Document type: Speeches, interviews, etc.
Venue: Crayford County Secondary School for Girls, Crayford, Kent
Source: Kentish Times, 24 February 1950
Editorial comments: Evening?
Importance ranking: Major
Word count: 421
Themes: General Elections, Monetary policy, Privatized & state industries, Foreign policy (USSR & successor states), Labour Party & socialism

NATIONALISATION V. PRIVATE INDUSTRY

Mr. Churchill and H-Bomb

Speaking at Crayford County Secondary School for Girls on February 15, Miss Roberts replied to a statement that they had given more to Europe than they had received in Marshall Aid. They had given nothing like what they had received, she said. The European figure had been bolstered up with sterling balances, surplus military stores allowed to remain in Europe, and the cost of administration of the Italian colonies.

Dealing with the H-bomb and the fear in everyone's mind of another war, she commended to them Mr. Churchill 's statement that now was the time to make another approach to Russia at top level. She hoped that on February 23 they would put that approach in his hands, because she thought he was the most likely person to preserve the peace.

Going on to private enterprise, Miss Roberts said that under nationalisation a man could not build up a new factory on his own. If he had an idea, he had to sell it to the State and the State only.

“You cannot have the dream of building up your own fortune by your own fortune by your own hopes, your own hands, and your own British guts” she declared. “That is one of the worst aspects of nationalisation.

“Whenever an industry is nationalised, you do not have the safeguard of competition. If a nationalised industry is losing, all it has to do is to put up the price sufficiently high. If you are inefficient in private industry, you soon go out of business,” she said.

Because the sound of the word nationalisation “stinks” nowadays, said Miss Roberts, the proposed nationalisation of insurance had been changed to “mutualisation.” But the real reason for the Socialists taking over insurance was to get their hands on the policy-holders' money for madcap schemes like groundnuts.

National Character Lost

The Socialist Government, she said, could not deny some responsibility for the way the first American loan had run out in 18 months.

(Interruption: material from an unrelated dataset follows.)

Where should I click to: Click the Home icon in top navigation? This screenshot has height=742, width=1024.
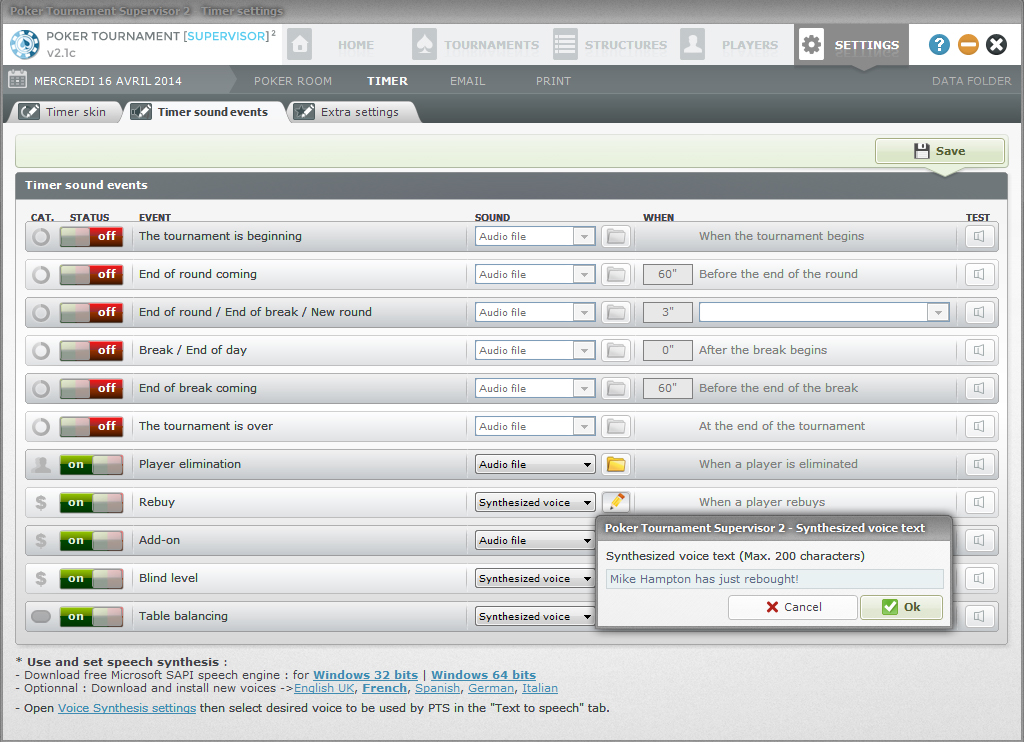299,45
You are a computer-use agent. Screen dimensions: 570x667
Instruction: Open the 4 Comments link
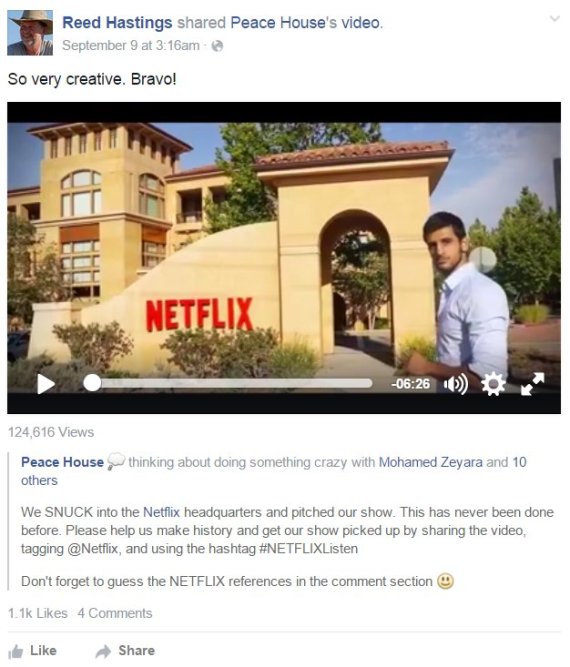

She remembered that crisis very well, for she was looking for a job at the time. Now again they were exactly like a family which could not make ends meet. When Marshall Aid ended in 1952, what then? If this Government had come to a state when it could not live without aid from another capitalist country, then it had indeed lost the national character of the nation. All that the Socialist policy had brought them to was one financial crisis after another—and now devaluation.